_WHAT YOU NEED TO DO_. When writing out the entries below, keep only the lines from the line with "Instruction: Click the Currency column header" to the line with "Given: Click the", both included, exactly as they are, and leave the pictures aside.

_PROVIDED RECORDS_.

>>>>

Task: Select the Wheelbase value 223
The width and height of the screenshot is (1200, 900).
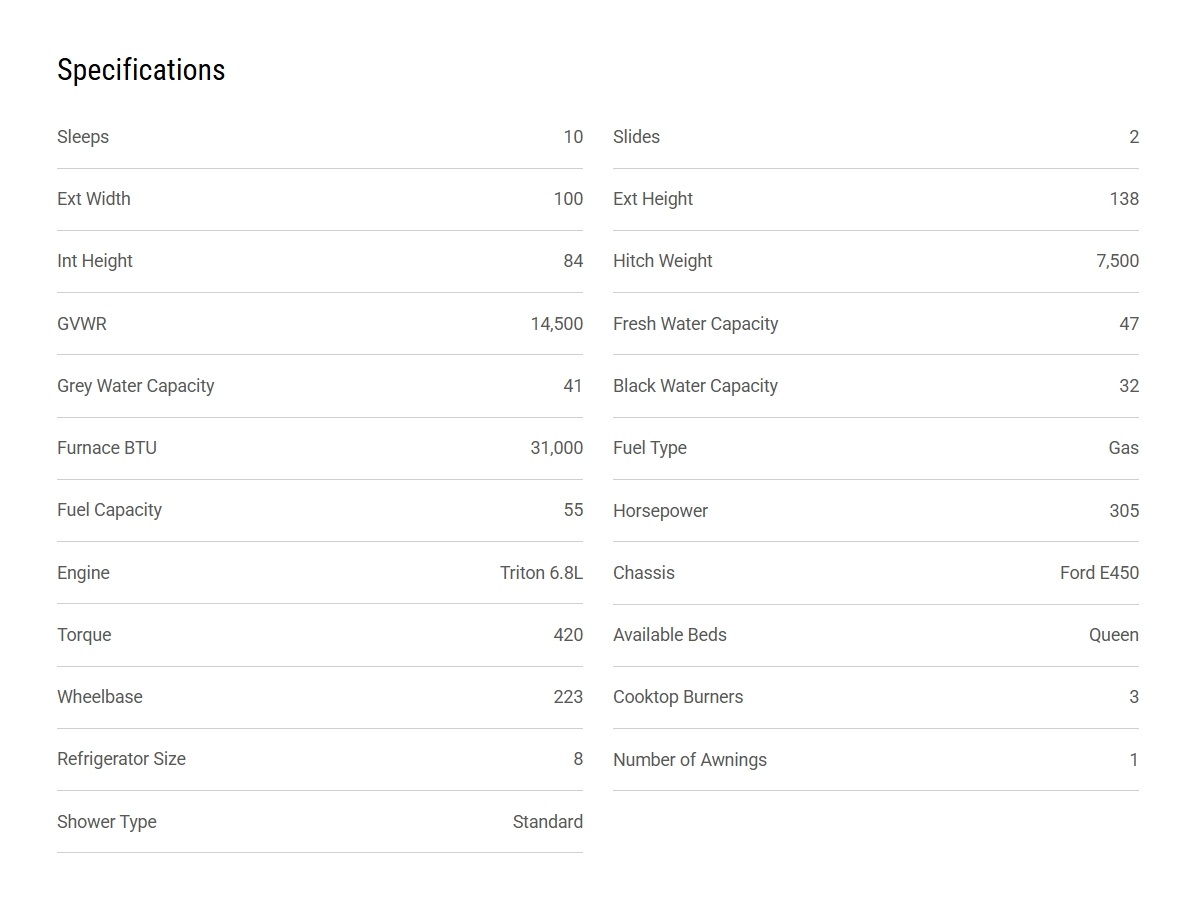Action: tap(568, 697)
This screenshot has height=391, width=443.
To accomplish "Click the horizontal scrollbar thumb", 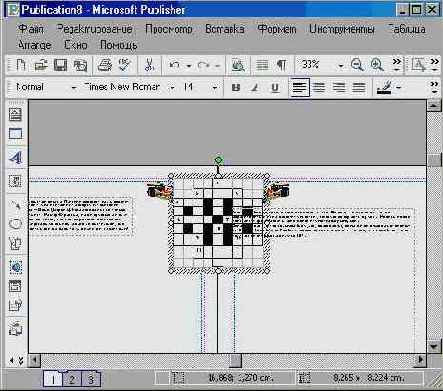I will pyautogui.click(x=235, y=360).
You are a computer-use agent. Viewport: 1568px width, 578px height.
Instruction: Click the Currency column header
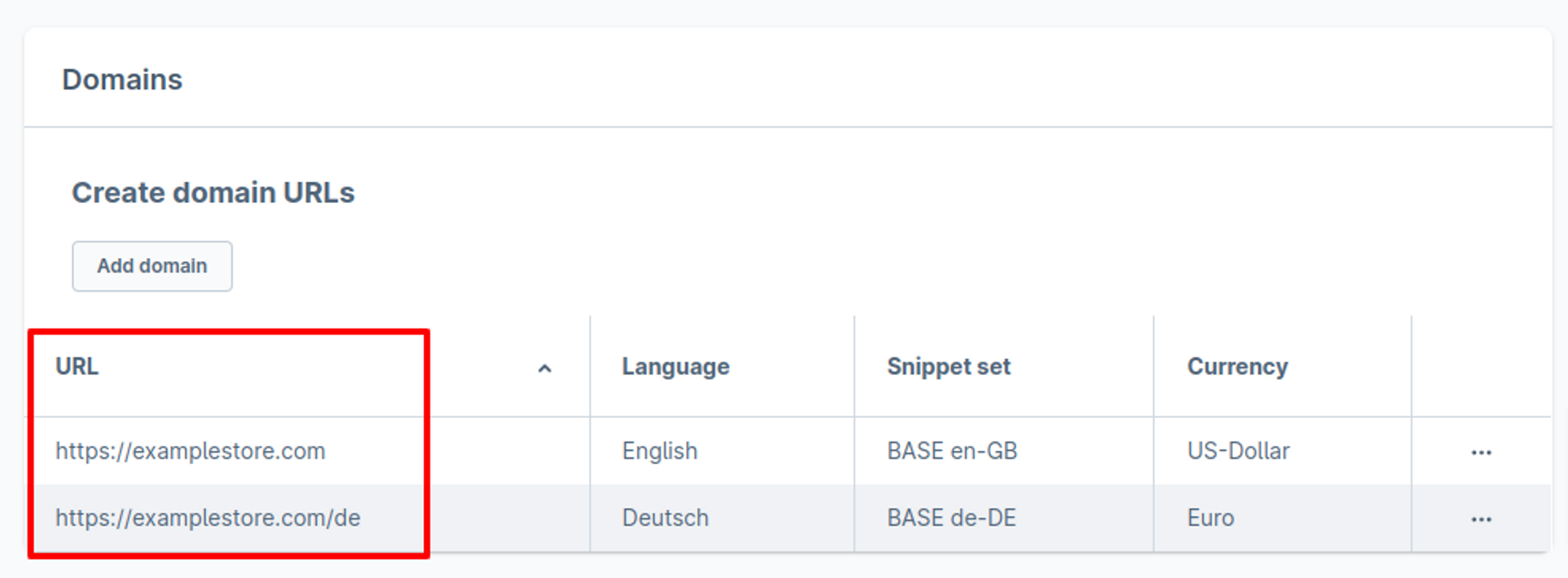pyautogui.click(x=1237, y=366)
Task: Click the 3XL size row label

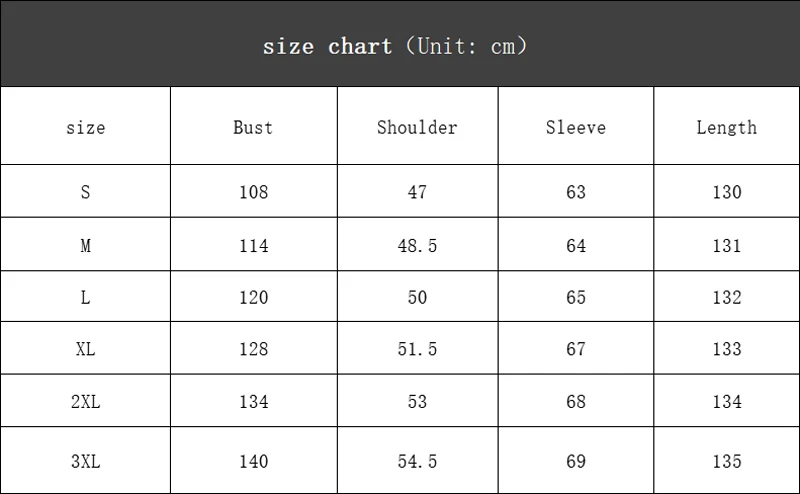Action: (85, 461)
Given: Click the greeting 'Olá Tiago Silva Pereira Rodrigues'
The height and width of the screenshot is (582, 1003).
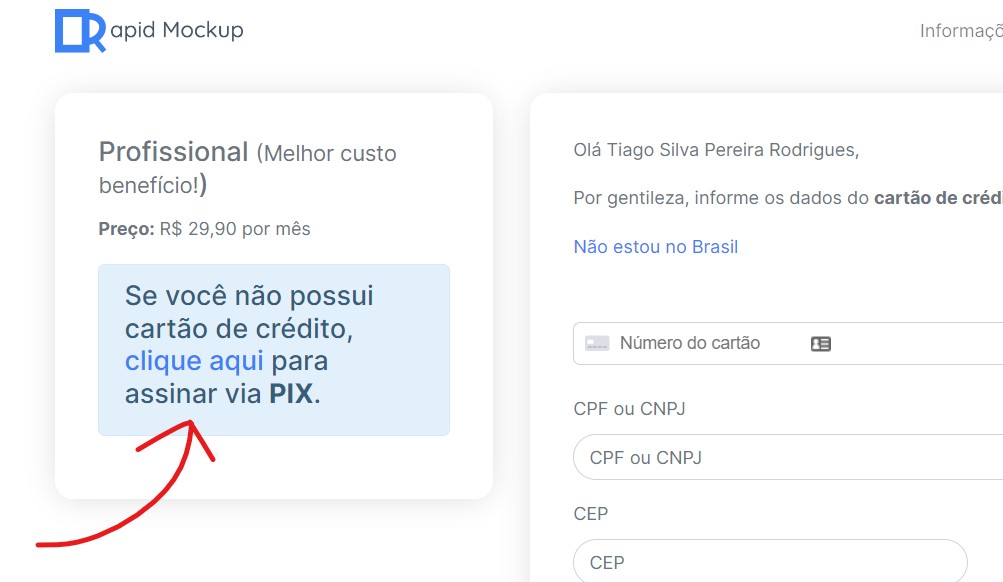Looking at the screenshot, I should pos(716,150).
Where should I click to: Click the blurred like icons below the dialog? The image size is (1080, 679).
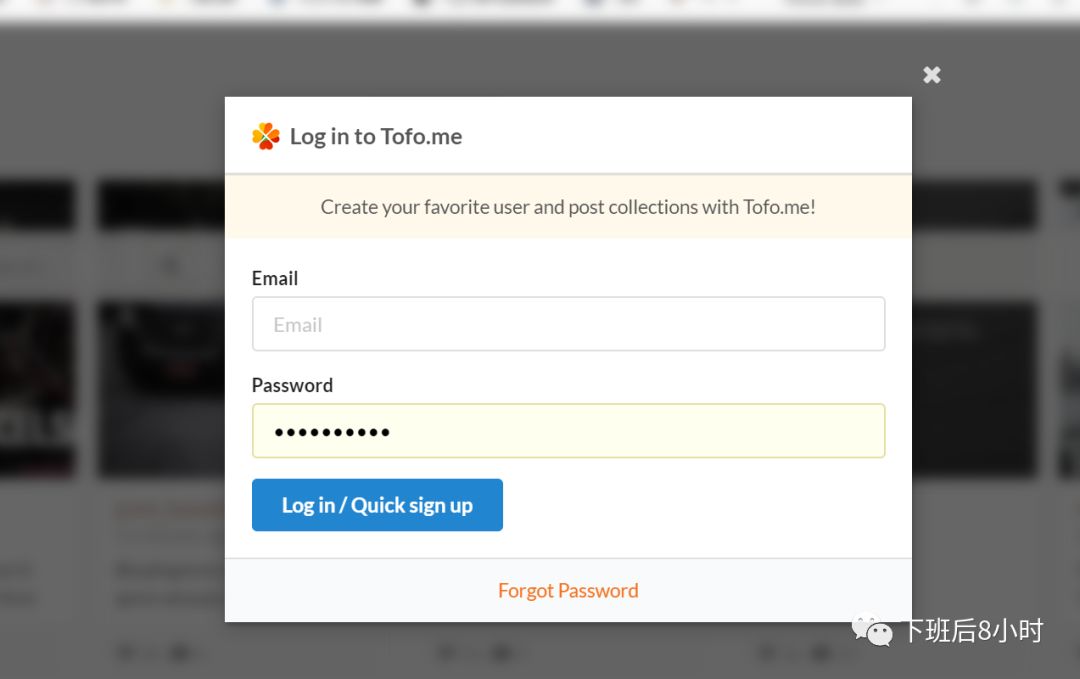(480, 653)
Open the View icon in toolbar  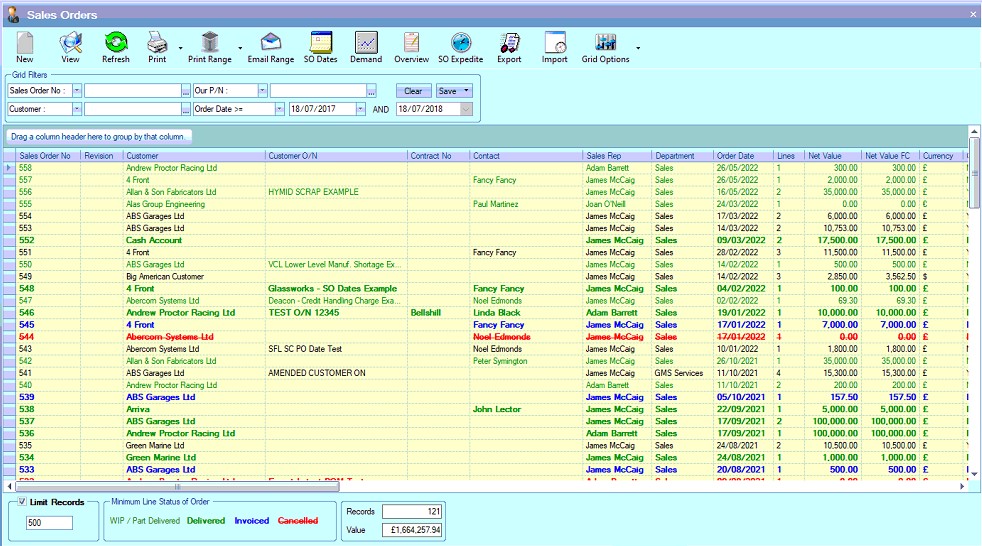(x=70, y=43)
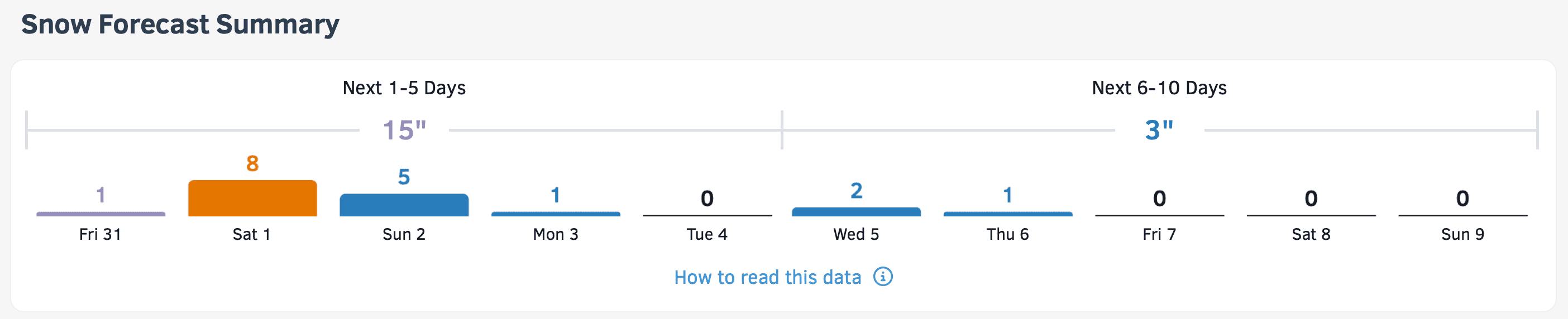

<<<<

_COMPLETED EXERCISE_.
Instruction: Click the Currency column header
pyautogui.click(x=1237, y=366)
Task: Click the 3XL size row label

Action: (85, 461)
Given: Click the greeting 'Olá Tiago Silva Pereira Rodrigues'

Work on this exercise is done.